**Task to carry out:**
Repeat the material in full. Keep every line exactly as it is.

**Material supplied:**
+-------+

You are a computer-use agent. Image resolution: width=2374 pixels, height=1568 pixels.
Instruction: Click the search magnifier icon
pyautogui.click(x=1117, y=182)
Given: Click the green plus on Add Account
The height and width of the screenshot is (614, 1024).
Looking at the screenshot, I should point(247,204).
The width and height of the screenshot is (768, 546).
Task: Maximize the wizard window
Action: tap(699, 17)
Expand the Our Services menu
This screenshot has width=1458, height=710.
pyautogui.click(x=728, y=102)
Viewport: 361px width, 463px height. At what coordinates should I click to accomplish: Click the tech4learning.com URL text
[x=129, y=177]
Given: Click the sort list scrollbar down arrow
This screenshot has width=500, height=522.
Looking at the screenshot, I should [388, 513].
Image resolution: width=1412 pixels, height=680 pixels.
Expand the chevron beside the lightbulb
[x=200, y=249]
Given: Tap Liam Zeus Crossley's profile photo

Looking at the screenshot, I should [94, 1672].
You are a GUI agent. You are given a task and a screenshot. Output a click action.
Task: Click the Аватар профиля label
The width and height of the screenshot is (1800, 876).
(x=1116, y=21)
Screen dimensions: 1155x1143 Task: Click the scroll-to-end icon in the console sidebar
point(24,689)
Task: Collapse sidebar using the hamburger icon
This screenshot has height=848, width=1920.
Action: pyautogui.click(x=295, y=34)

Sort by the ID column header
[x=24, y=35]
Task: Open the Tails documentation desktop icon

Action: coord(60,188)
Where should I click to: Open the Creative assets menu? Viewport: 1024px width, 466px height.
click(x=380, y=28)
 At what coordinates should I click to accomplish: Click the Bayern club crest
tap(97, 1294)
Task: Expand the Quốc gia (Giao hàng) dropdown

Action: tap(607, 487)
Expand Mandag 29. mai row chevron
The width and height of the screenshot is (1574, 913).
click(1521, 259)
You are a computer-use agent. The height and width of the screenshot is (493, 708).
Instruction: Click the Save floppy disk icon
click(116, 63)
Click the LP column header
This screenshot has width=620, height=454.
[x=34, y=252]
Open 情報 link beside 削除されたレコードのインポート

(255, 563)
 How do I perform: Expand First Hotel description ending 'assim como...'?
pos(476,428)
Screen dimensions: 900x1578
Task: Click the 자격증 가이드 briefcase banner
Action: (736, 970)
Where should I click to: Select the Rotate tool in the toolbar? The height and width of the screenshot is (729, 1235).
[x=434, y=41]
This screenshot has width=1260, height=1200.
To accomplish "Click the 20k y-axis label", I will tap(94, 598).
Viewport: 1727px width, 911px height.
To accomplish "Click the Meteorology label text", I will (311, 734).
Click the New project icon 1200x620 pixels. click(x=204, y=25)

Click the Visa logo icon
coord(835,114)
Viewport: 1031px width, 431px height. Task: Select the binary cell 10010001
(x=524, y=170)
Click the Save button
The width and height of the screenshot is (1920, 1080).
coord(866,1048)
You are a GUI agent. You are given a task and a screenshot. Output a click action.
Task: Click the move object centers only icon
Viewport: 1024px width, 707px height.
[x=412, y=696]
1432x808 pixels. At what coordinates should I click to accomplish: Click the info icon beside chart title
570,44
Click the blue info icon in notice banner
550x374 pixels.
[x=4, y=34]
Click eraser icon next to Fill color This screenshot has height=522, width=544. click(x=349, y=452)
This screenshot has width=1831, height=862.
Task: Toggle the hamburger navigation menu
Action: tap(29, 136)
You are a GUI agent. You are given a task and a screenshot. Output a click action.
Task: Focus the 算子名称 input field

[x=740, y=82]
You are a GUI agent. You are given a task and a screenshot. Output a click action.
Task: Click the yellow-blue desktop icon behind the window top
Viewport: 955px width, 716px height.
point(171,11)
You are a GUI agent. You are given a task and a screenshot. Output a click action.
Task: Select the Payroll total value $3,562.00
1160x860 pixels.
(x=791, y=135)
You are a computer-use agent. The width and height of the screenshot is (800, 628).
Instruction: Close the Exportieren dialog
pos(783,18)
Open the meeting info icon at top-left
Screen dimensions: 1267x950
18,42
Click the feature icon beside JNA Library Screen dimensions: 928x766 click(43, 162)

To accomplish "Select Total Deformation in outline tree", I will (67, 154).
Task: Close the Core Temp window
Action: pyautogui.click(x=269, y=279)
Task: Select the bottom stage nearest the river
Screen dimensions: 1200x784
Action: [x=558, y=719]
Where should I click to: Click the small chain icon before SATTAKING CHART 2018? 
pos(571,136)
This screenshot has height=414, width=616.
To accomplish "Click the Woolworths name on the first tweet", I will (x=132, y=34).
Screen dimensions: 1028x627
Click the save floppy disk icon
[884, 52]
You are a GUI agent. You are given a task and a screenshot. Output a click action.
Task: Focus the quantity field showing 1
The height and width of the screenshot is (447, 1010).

+-------+

**Answer section:**
You are a computer-use agent. Image resolution: width=2374 pixels, height=1568 pixels.
Instruction: Click the search magnifier icon
pyautogui.click(x=1117, y=182)
Given: Click the green plus on Add Account
The height and width of the screenshot is (614, 1024).
Looking at the screenshot, I should point(247,204).
The width and height of the screenshot is (768, 546).
Task: Maximize the wizard window
Action: tap(699, 17)
Expand the Our Services menu
This screenshot has width=1458, height=710.
pyautogui.click(x=728, y=102)
Viewport: 361px width, 463px height. At what coordinates should I click to accomplish: Click the tech4learning.com URL text
[x=129, y=177]
Given: Click the sort list scrollbar down arrow
This screenshot has width=500, height=522.
Looking at the screenshot, I should [388, 513].
Image resolution: width=1412 pixels, height=680 pixels.
Expand the chevron beside the lightbulb
[x=200, y=249]
Given: Tap Liam Zeus Crossley's profile photo

Looking at the screenshot, I should [94, 1672].
You are a GUI agent. You are given a task and a screenshot. Output a click action.
Task: Click the Аватар профиля label
The width and height of the screenshot is (1800, 876).
(x=1116, y=21)
Screen dimensions: 1155x1143 Task: Click the scroll-to-end icon in the console sidebar
point(24,689)
Task: Collapse sidebar using the hamburger icon
This screenshot has height=848, width=1920.
Action: pyautogui.click(x=295, y=34)

Sort by the ID column header
[x=24, y=35]
Task: Open the Tails documentation desktop icon

Action: coord(60,188)
Where should I click to: Open the Creative assets menu? Viewport: 1024px width, 466px height.
click(x=380, y=28)
 At what coordinates should I click to accomplish: Click the Bayern club crest
tap(97, 1294)
Task: Expand the Quốc gia (Giao hàng) dropdown

Action: tap(607, 487)
Expand Mandag 29. mai row chevron
The width and height of the screenshot is (1574, 913).
click(1521, 259)
You are a computer-use agent. The height and width of the screenshot is (493, 708).
Instruction: Click the Save floppy disk icon
click(116, 63)
Click the LP column header
This screenshot has width=620, height=454.
[x=34, y=252]
Open 情報 link beside 削除されたレコードのインポート

(255, 563)
 How do I perform: Expand First Hotel description ending 'assim como...'?
pos(476,428)
Screen dimensions: 900x1578
Task: Click the 자격증 가이드 briefcase banner
Action: (736, 970)
Where should I click to: Select the Rotate tool in the toolbar? The height and width of the screenshot is (729, 1235).
[x=434, y=41]
This screenshot has width=1260, height=1200.
To accomplish "Click the 20k y-axis label", I will tap(94, 598).
Viewport: 1727px width, 911px height.
To accomplish "Click the Meteorology label text", I will (311, 734).
Click the New project icon 1200x620 pixels. click(x=204, y=25)

Click the Visa logo icon
coord(835,114)
Viewport: 1031px width, 431px height. Task: Select the binary cell 10010001
(x=524, y=170)
Click the Save button
The width and height of the screenshot is (1920, 1080).
coord(866,1048)
You are a GUI agent. You are given a task and a screenshot. Output a click action.
Task: Click the move object centers only icon
Viewport: 1024px width, 707px height.
[x=412, y=696]
1432x808 pixels. At what coordinates should I click to accomplish: Click the info icon beside chart title
570,44
Click the blue info icon in notice banner
550x374 pixels.
[x=4, y=34]
Click eraser icon next to Fill color This screenshot has height=522, width=544. click(x=349, y=452)
This screenshot has width=1831, height=862.
Task: Toggle the hamburger navigation menu
Action: tap(29, 136)
You are a GUI agent. You are given a task and a screenshot. Output a click action.
Task: Focus the 算子名称 input field

[x=740, y=82]
You are a GUI agent. You are given a task and a screenshot. Output a click action.
Task: Click the yellow-blue desktop icon behind the window top
Viewport: 955px width, 716px height.
point(171,11)
You are a GUI agent. You are given a task and a screenshot. Output a click action.
Task: Select the Payroll total value $3,562.00
1160x860 pixels.
(x=791, y=135)
You are a computer-use agent. The width and height of the screenshot is (800, 628).
Instruction: Close the Exportieren dialog
pos(783,18)
Open the meeting info icon at top-left
Screen dimensions: 1267x950
18,42
Click the feature icon beside JNA Library Screen dimensions: 928x766 click(43, 162)

To accomplish "Select Total Deformation in outline tree", I will (67, 154).
Task: Close the Core Temp window
Action: pyautogui.click(x=269, y=279)
Task: Select the bottom stage nearest the river
Screen dimensions: 1200x784
Action: [x=558, y=719]
Where should I click to: Click the small chain icon before SATTAKING CHART 2018? 
pos(571,136)
This screenshot has height=414, width=616.
To accomplish "Click the Woolworths name on the first tweet", I will (x=132, y=34).
Screen dimensions: 1028x627
Click the save floppy disk icon
[884, 52]
You are a GUI agent. You are given a task and a screenshot. Output a click action.
Task: Focus the quantity field showing 1
The height and width of the screenshot is (447, 1010).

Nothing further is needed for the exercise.